In Writer/Director John Logan’s queer slasher flick THEY/THEM, several queer and trans campers arrive at Camp Whistler, a gay conversion camp run by Owen Whistler (Kevin Bacon), for a week of programming intended to “help them find a new sense of freedom.” As the camp’s methods become increasingly more psychologically unsettling, the campers must work together to protect themselves. When a mysterious killer starts claiming victims, things get even more dangerous.
Leading up to the release of THEY/THEM, which we’ve reviewed right here, Nightmarish Conjurings’ Shannon McGrew had the chance to chat with actor Darwin del Fabro. During their conversation, they discussed everything from his initial reaction to the script to the complexities of his character.
**INTERVIEW CONTAINS SPOILERS – PROCEED WITH CAUTION**
Thank you so much for taking the time to speak with me today, Darwin. I’m very excited to get into the nitty gritty of your character. To kick things off, what was your initial reaction after you read the script for the first time?

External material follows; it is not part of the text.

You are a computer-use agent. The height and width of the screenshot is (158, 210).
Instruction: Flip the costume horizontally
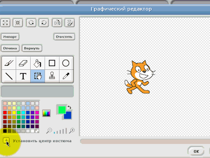point(57,23)
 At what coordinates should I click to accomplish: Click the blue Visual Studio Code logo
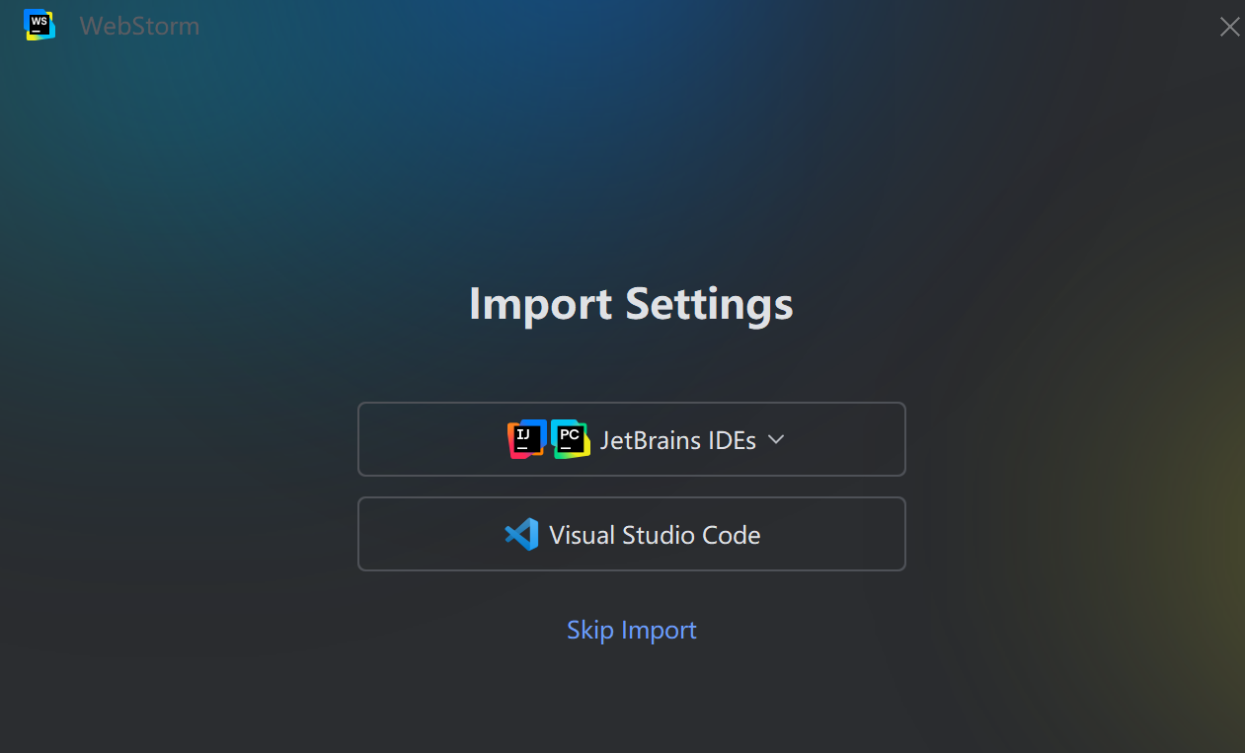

Darwin del Fabro: I loved it. John Logan is an expert and created this brilliant queer empowerment story with depth and complexity in a genre that is notoriously one-dimensional. Many classic slasher films focus on the gore and don’t have time to tell the stories of the characters. I immediately knew this movie was different because it has a proper, thoughtful, well-written script with a diverse and unique cast. We’re not only interested in who is the next victim, but also in the journey of the character.
What were your thoughts on Gabriel’s betrayal and why do you think that was important to show in the film?

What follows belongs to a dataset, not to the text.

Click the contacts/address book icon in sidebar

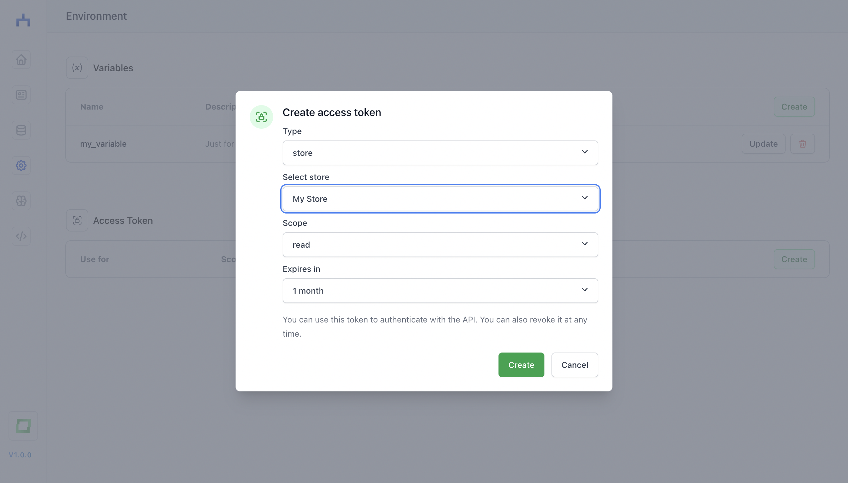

Darwin del Fabro: Gabriel’s betrayal and his range of emotions were what drew me to his character. He starts out as this fragile, shy kid, and suddenly reveals this very sinister, twisted side to him. I think his betrayal was so important to the story because his delicacy is actually his strength; he definitely teaches you not to judge a book by its cover.
We don’t know much about Gabriel. Did you work with John in order to come up with a backstory for him to better understand how he go to the point he’s at?
Darwin del Fabro: Gabriel’s backstory is still somewhat of a mystery – and up to the viewer to speculate about. When developing his character, we imagined the ways that Gabriel might have grown up. He’s been manipulated his whole life into viewing the world of Whistler Camp as normal. What does that do to a kid? It was a very interesting and challenging role to play.
You have incredible style but Gabriel’s style is very under-the-radar, choosing black clothes to wear as opposed to more outrageous outfits. Do you think this was an aspect of Gabriel that said a lot about who he is as a person?
Darwin del Fabro: Yes, 100%. The costume designer Rebecca Gregg was incredible and we put a lot of thought into Gabriel’s clothing choices. Gabriel wants to be invisible, he wants to maintain this element of mystery about him and so he shrouds himself in black. I also think the sex scene becomes all the more dramatic when you have that contrast.
Your death is an impactful, almost satisfying, one considering how it parallels your betrayal. What was the process like in crafting that scene?
Darwin del Fabro: During that scene, I asked the crew to really tie my hands down tight to the chair as we were filming. As a horror fan, I love some good screams so I wanted to portray the pain and agony with as much realistic detail as I could. After the scene was shot, I actually had a rash on my arms from straining against the chair so much!
Outside of this being a fun slasher film, what do you hope people take away from it – whether it be in regards to your character or the film as a whole?
Darwin del Fabro: There are so many great takeaways, but I think the central theme of the film is queer empowerment. Especially in the horror genre, it’s rare to see queer kids at the center of the story, being celebrated and honored for their individuality. I hope when watching the film, people are reminded that your uniqueness is your strength, you’re powerful just the way you are, and that must be celebrated every day.
THEY/THEM is now available to stream on Peacock.